The new hospital ship Global Mercy

Partnership between Wärtsilä and Mercy Ships offers new opportunities to enable sustainable societies

4 min read

06 Oct 2020

Text

Lara McCoy

Photo

Courtesy of Mercy Ships

4 min read

06 Oct 2020

Text:

Lara McCoy

Photo:

Courtesy of Mercy Ships

Wärtsilä engines will power the new Global Mercy hospital ship, allowing Mercy Ships to expand its humanitarian mission.

The ongoing Covid-19 pandemic has brought healthcare concerns to the forefront of global discussion, but for people living in poverty around the world, obtaining basic health care always has been a struggle. The international charity Mercy Ships has been working to alleviate that burden since 1978. 

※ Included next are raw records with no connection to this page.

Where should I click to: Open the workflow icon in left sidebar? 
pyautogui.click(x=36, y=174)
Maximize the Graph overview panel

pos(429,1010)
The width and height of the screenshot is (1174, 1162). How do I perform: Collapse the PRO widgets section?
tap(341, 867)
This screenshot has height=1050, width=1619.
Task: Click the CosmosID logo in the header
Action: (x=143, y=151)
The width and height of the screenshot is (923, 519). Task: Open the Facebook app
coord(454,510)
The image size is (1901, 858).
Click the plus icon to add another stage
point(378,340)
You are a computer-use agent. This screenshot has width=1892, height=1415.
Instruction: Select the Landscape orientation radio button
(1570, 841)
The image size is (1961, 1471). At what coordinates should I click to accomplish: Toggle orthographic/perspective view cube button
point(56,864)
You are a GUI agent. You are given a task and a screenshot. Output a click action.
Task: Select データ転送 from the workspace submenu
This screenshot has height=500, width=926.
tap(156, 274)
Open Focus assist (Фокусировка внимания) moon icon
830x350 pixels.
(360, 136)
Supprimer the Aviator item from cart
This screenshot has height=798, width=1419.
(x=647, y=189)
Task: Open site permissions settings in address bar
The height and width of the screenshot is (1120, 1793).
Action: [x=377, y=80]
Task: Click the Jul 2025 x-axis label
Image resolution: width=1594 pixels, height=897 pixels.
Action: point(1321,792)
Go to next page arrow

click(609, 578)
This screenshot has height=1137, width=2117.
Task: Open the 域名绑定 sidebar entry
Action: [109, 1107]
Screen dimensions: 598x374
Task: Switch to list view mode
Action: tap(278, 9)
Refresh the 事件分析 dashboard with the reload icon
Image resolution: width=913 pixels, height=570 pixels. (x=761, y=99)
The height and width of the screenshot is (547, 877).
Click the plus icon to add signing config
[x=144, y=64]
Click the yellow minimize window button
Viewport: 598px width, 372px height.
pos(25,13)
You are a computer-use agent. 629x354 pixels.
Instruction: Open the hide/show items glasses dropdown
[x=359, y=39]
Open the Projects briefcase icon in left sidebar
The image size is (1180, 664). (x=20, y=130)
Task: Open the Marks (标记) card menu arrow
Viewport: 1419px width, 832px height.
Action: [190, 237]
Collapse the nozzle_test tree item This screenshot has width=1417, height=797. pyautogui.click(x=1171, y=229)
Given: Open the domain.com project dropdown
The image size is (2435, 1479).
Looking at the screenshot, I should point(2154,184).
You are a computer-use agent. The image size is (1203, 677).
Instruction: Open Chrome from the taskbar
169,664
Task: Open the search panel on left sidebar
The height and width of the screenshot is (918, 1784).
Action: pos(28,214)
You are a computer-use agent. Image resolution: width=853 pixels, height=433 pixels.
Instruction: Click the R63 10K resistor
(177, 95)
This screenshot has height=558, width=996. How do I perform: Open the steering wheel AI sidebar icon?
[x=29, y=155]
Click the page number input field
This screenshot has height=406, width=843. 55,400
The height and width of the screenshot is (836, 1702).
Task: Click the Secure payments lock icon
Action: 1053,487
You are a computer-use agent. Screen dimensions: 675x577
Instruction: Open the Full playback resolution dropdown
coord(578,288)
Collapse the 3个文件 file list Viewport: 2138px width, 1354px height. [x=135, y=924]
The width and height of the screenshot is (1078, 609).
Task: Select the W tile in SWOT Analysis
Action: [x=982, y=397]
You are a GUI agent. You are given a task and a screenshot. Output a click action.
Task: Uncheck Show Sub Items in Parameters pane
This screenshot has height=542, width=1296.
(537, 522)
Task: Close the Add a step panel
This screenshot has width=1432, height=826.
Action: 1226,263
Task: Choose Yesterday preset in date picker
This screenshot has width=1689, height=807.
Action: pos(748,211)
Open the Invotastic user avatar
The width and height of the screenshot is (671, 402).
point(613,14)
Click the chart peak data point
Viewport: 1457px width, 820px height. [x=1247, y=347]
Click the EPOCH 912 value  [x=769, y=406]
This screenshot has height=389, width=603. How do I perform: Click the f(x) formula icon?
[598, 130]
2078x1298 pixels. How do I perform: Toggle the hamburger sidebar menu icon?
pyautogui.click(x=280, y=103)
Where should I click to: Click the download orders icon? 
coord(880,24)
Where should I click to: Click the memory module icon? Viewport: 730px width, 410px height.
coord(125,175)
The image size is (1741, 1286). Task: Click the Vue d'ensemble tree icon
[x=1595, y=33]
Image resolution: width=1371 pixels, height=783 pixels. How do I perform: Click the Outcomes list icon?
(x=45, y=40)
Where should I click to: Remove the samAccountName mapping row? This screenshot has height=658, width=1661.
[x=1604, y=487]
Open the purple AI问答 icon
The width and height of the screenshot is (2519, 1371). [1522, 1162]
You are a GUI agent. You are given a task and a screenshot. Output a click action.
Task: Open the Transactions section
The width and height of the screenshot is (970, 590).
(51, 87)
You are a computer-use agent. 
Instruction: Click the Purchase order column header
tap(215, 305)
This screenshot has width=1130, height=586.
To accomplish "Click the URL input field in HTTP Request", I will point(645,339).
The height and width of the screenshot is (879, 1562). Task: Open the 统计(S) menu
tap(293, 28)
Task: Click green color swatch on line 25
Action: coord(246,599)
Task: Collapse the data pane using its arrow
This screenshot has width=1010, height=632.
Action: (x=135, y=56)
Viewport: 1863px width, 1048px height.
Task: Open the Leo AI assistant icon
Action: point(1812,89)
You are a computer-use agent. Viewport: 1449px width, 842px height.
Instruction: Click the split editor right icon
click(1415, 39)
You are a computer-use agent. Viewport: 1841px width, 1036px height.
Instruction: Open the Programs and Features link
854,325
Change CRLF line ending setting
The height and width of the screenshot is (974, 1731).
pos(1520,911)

Mercy Ships focuses on improving health care and health infrastructure for some of the world’s poorest people. Over the past 40 years, the organization has provided more than 100,000 surgeries to people living in poverty, primarily along the coast of Africa. In addition to performing operations, Mercy Ships sponsors community health programs and education as well as palliative care. 

Mercy ships is now taking an important step in expanding its mission with a new vessel, the Global Mercy. The ship will more than double Mercy Ships’ annual medical and training capacity, and it will be powered by four Wärtsilä 32 engines.   Wärtsilä has partnered with Mercy Ships to provide the engines along with a five-year agreement for maintenance services. 

“We thought this would be the perfect way to live our purpose and do something good for society with our own know-how,” says Atte Palomäki, Executive Vice President, Communications, Branding & Marketing, Wärtsilä. “It’s a perfect partnership because it’s not just about us funding someone to do their work, but more importantly our technology and expertise enables Mercy Ships to do their work in the best possible way. This way, we are engaged hands-on.” 

One of a kind

The Global Mercy will be Mercy Ships’ first custom-designed hospital ship. All of the charity’s previous vessels were converted from different types of vessels, including cruise ships and tankers. Investing in this vessel gave Mercy Ships an opportunity to create a one-of-a-kind ship perfectly fitted for its needs. 

The challenges of a hospital ship are unique. In addition to offering space for patient consultation, surgical operations, and post-operative care, there are technical concerns. The ship must have guaranteed power and clean water. It must vibrate as little as possible. It must have optimal ventilation 

The Wärtsilä 32 is known for its reliability and flexibility. While Its power-to-space ratios allow for it to be installed easily on a wide range of vessels. This aspect is important for the Global Mercy, since space onboard must be optimised to accommodate operating theatres and patient care facilities as well as living space for the more than 600 crew members. The Global Mercy will also feature classroom and simulator labs to train local medical professionals.

The Wärtsilä engines are double resilient mounted, and comply with the DNV VIBR vibration classification. This smooth running capability is of special importance for a hospital ship with onboard surgical operations taking place. Additionally, the Wärtsilä 32 is known is an extremely low maintenance engine that has the ability to go for long periods without maintenance. It can run on a wide range of currently available fuels, including ultra low sulphur fuel oil, and will be able to run on environmentally friendly fuels currently in development, making it future-proof. 

A new way to enable sustainable societies

The partnership is also a unique opportunity for Wärtsilä. Palomäki says this is the first time the company has been involved with a humanitarian organisation providing medical services at large scale.

“Normally when one thinks about Wärtsilä’s positive impact on society, it is about reducing emissions and fuel consumption, and thus improving the environmental footprint of our customers, but this taking our societal commitment to a completely different level,” Palomäki says.

Even though the partnership represented something new for Wärtsilä, Palomäki says the decision to get involved with Mercy Ships was very easy.

“This fits in so neatly with our purpose of enabling sustainable societies with smart technology. It is really the core technology and know-how that we have at Wärtsilä that is making this hospital run smoothly and reliably in very poor and undeveloped areas where people lack basic hospital services. Therefore, this partnership has a very strong societal dimension,” Palomäki says. “I am really quite excited about what all the good this brings to the people and I really hope that our Wärtsilä colleagues will feel proud and motivated by all of this when they see the impact that Mercy Ships is having.”

Mercy Ships hopes that the Global Mercy will be able to serve patients for decades to come, and Wärtsilä will be an important part of that.

“It will be our people doing the service work to ensure that the technology runs uninterrupted and is always operational This way, in the years to come, we hope to be very much part of the Mercy Ships family, making all this possible,” Palomäki says.